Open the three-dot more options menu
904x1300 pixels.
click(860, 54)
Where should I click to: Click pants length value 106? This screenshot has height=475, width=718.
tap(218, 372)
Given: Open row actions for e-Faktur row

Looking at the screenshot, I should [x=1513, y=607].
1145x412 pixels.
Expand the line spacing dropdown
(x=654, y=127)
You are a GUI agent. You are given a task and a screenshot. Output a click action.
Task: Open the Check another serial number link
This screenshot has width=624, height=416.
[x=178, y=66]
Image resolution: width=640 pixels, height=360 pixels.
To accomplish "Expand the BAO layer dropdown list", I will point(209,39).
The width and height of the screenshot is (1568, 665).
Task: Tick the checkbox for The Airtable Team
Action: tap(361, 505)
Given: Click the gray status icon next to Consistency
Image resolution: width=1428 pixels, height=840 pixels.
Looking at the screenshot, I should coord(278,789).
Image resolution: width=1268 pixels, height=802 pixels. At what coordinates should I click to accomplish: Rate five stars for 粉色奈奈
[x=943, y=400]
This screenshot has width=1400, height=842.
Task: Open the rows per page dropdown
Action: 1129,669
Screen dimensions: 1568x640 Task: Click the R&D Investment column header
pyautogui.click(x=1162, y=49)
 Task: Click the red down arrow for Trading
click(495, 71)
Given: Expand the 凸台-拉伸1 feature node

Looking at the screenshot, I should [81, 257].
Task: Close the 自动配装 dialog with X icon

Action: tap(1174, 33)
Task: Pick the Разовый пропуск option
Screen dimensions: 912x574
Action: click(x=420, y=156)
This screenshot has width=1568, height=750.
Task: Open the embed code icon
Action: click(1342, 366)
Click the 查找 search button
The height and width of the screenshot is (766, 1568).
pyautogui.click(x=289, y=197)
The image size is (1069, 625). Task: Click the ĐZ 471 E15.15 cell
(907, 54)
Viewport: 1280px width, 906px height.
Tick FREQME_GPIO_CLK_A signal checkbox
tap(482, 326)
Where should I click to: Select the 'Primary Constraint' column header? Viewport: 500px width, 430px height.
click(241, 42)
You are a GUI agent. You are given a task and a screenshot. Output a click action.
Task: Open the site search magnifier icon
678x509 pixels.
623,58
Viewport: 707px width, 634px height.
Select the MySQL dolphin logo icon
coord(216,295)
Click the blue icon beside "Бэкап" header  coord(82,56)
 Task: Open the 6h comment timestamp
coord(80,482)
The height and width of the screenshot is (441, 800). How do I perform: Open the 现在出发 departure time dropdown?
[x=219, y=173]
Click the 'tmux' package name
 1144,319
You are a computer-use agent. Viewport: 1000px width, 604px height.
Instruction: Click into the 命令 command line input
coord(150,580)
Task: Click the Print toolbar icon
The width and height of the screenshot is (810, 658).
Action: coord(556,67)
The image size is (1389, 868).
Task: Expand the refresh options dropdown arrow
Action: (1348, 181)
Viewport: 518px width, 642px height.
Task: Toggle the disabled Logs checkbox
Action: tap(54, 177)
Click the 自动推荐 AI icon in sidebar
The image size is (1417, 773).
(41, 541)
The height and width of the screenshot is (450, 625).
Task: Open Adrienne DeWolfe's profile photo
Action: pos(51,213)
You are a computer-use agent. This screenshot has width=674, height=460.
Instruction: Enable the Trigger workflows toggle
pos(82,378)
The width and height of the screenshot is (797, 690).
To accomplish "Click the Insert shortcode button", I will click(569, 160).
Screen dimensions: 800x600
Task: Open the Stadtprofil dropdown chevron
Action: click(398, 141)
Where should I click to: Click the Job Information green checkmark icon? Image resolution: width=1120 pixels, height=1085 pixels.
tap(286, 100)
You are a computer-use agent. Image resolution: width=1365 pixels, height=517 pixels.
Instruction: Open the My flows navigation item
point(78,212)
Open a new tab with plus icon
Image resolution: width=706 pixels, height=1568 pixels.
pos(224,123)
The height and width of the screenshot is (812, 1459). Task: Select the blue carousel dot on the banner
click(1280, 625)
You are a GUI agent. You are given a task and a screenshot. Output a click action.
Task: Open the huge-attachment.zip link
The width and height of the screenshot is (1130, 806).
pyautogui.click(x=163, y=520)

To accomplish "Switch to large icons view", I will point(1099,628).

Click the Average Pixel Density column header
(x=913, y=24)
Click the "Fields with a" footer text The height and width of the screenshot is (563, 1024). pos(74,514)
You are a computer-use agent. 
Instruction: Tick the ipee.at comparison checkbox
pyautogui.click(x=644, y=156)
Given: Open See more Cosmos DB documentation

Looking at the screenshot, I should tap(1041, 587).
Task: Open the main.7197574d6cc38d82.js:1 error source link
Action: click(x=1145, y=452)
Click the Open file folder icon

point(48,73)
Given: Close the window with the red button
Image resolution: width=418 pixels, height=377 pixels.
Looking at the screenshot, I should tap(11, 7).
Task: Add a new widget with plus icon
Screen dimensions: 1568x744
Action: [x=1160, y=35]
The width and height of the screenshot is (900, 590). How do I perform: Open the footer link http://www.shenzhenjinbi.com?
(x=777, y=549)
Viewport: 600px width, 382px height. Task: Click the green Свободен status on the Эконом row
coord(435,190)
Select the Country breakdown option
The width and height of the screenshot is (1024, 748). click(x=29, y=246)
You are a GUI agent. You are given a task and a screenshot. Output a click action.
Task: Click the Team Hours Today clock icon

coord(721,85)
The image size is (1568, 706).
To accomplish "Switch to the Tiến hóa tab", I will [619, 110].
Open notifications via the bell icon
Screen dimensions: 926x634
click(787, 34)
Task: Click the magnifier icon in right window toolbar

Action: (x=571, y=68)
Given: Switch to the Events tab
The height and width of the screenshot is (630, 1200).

********

**STATED EXERCISE**
Convert every line above into a JSON array of strings, one string per line, omitting blank lines.

**EXERCISE SOLUTION**
[
  "Open the three-dot more options menu",
  "904x1300 pixels.",
  "click(860, 54)",
  "Where should I click to: Click pants length value 106? This screenshot has height=475, width=718.",
  "tap(218, 372)",
  "Given: Open row actions for e-Faktur row",
  "Looking at the screenshot, I should [x=1513, y=607].",
  "1145x412 pixels.",
  "Expand the line spacing dropdown",
  "(x=654, y=127)",
  "You are a GUI agent. You are given a task and a screenshot. Output a click action.",
  "Task: Open the Check another serial number link",
  "This screenshot has width=624, height=416.",
  "[x=178, y=66]",
  "Image resolution: width=640 pixels, height=360 pixels.",
  "To accomplish \"Expand the BAO layer dropdown list\", I will point(209,39).",
  "The width and height of the screenshot is (1568, 665).",
  "Task: Tick the checkbox for The Airtable Team",
  "Action: tap(361, 505)",
  "Given: Click the gray status icon next to Consistency",
  "Image resolution: width=1428 pixels, height=840 pixels.",
  "Looking at the screenshot, I should coord(278,789).",
  "Image resolution: width=1268 pixels, height=802 pixels. At what coordinates should I click to accomplish: Rate five stars for 粉色奈奈",
  "[x=943, y=400]",
  "This screenshot has width=1400, height=842.",
  "Task: Open the rows per page dropdown",
  "Action: 1129,669",
  "Screen dimensions: 1568x640 Task: Click the R&D Investment column header",
  "pyautogui.click(x=1162, y=49)",
  " Task: Click the red down arrow for Trading",
  "click(495, 71)",
  "Given: Expand the 凸台-拉伸1 feature node",
  "Looking at the screenshot, I should [81, 257].",
  "Task: Close the 自动配装 dialog with X icon",
  "Action: tap(1174, 33)",
  "Task: Pick the Разовый пропуск option",
  "Screen dimensions: 912x574",
  "Action: click(x=420, y=156)",
  "This screenshot has width=1568, height=750.",
  "Task: Open the embed code icon",
  "Action: click(1342, 366)",
  "Click the 查找 search button",
  "The height and width of the screenshot is (766, 1568).",
  "pyautogui.click(x=289, y=197)",
  "The image size is (1069, 625). Task: Click the ĐZ 471 E15.15 cell",
  "(907, 54)",
  "Viewport: 1280px width, 906px height.",
  "Tick FREQME_GPIO_CLK_A signal checkbox",
  "tap(482, 326)",
  "Where should I click to: Select the 'Primary Constraint' column header? Viewport: 500px width, 430px height.",
  "click(241, 42)",
  "You are a GUI agent. You are given a task and a screenshot. Output a click action.",
  "Task: Open the site search magnifier icon",
  "678x509 pixels.",
  "623,58",
  "Viewport: 707px width, 634px height.",
  "Select the MySQL dolphin logo icon",
  "coord(216,295)",
  "Click the blue icon beside \"Бэкап\" header  coord(82,56)",
  " Task: Open the 6h comment timestamp",
  "coord(80,482)",
  "The height and width of the screenshot is (441, 800). How do I perform: Open the 现在出发 departure time dropdown?",
  "[x=219, y=173]",
  "Click the 'tmux' package name",
  " 1144,319",
  "You are a computer-use agent. Viewport: 1000px width, 604px height.",
  "Instruction: Click into the 命令 command line input",
  "coord(150,580)",
  "Task: Click the Print toolbar icon",
  "The width and height of the screenshot is (810, 658).",
  "Action: coord(556,67)",
  "The image size is (1389, 868).",
  "Task: Expand the refresh options dropdown arrow",
  "Action: (1348, 181)",
  "Viewport: 518px width, 642px height.",
  "Task: Toggle the disabled Logs checkbox",
  "Action: tap(54, 177)",
  "Click the 自动推荐 AI icon in sidebar",
  "The image size is (1417, 773).",
  "(41, 541)",
  "The height and width of the screenshot is (450, 625).",
  "Task: Open Adrienne DeWolfe's profile photo",
  "Action: pos(51,213)",
  "You are a computer-use agent. This screenshot has width=674, height=460.",
  "Instruction: Enable the Trigger workflows toggle",
  "pos(82,378)",
  "The width and height of the screenshot is (797, 690).",
  "To accomplish \"Click the Insert shortcode button\", I will click(569, 160).",
  "Screen dimensions: 800x600",
  "Task: Open the Stadtprofil dropdown chevron",
  "Action: click(398, 141)",
  "Where should I click to: Click the Job Information green checkmark icon? Image resolution: width=1120 pixels, height=1085 pixels.",
  "tap(286, 100)",
  "You are a computer-use agent. Image resolution: width=1365 pixels, height=517 pixels.",
  "Instruction: Open the My flows navigation item",
  "point(78,212)",
  "Open a new tab with plus icon",
  "Image resolution: width=706 pixels, height=1568 pixels.",
  "pos(224,123)",
  "The height and width of the screenshot is (812, 1459). Task: Select the blue carousel dot on the banner",
  "click(1280, 625)",
  "You are a GUI agent. You are given a task and a screenshot. Output a click action.",
  "Task: Open the huge-attachment.zip link",
  "The width and height of the screenshot is (1130, 806).",
  "pyautogui.click(x=163, y=520)",
  "To accomplish \"Switch to large icons view\", I will point(1099,628).",
  "Click the Average Pixel Density column header",
  "(x=913, y=24)",
  "Click the \"Fields with a\" footer text The height and width of the screenshot is (563, 1024). pos(74,514)",
  "You are a computer-use agent. ",
  "Instruction: Tick the ipee.at comparison checkbox",
  "pyautogui.click(x=644, y=156)",
  "Given: Open See more Cosmos DB documentation",
  "Looking at the screenshot, I should tap(1041, 587).",
  "Task: Open the main.7197574d6cc38d82.js:1 error source link",
  "Action: click(x=1145, y=452)",
  "Click the Open file folder icon",
  "point(48,73)",
  "Given: Close the window with the red button",
  "Image resolution: width=418 pixels, height=377 pixels.",
  "Looking at the screenshot, I should tap(11, 7).",
  "Task: Add a new widget with plus icon",
  "Screen dimensions: 1568x744",
  "Action: [x=1160, y=35]",
  "The width and height of the screenshot is (900, 590). How do I perform: Open the footer link http://www.shenzhenjinbi.com?",
  "(x=777, y=549)",
  "Viewport: 600px width, 382px height. Task: Click the green Свободен status on the Эконом row",
  "coord(435,190)",
  "Select the Country breakdown option",
  "The width and height of the screenshot is (1024, 748). click(x=29, y=246)",
  "You are a GUI agent. You are given a task and a screenshot. Output a click action.",
  "Task: Click the Team Hours Today clock icon",
  "coord(721,85)",
  "The image size is (1568, 706).",
  "To accomplish \"Switch to the Tiến hóa tab\", I will [619, 110].",
  "Open notifications via the bell icon",
  "Screen dimensions: 926x634",
  "click(787, 34)",
  "Task: Click the magnifier icon in right window toolbar",
  "Action: (x=571, y=68)",
  "Given: Switch to the Events tab",
  "The height and width of the screenshot is (630, 1200)."
]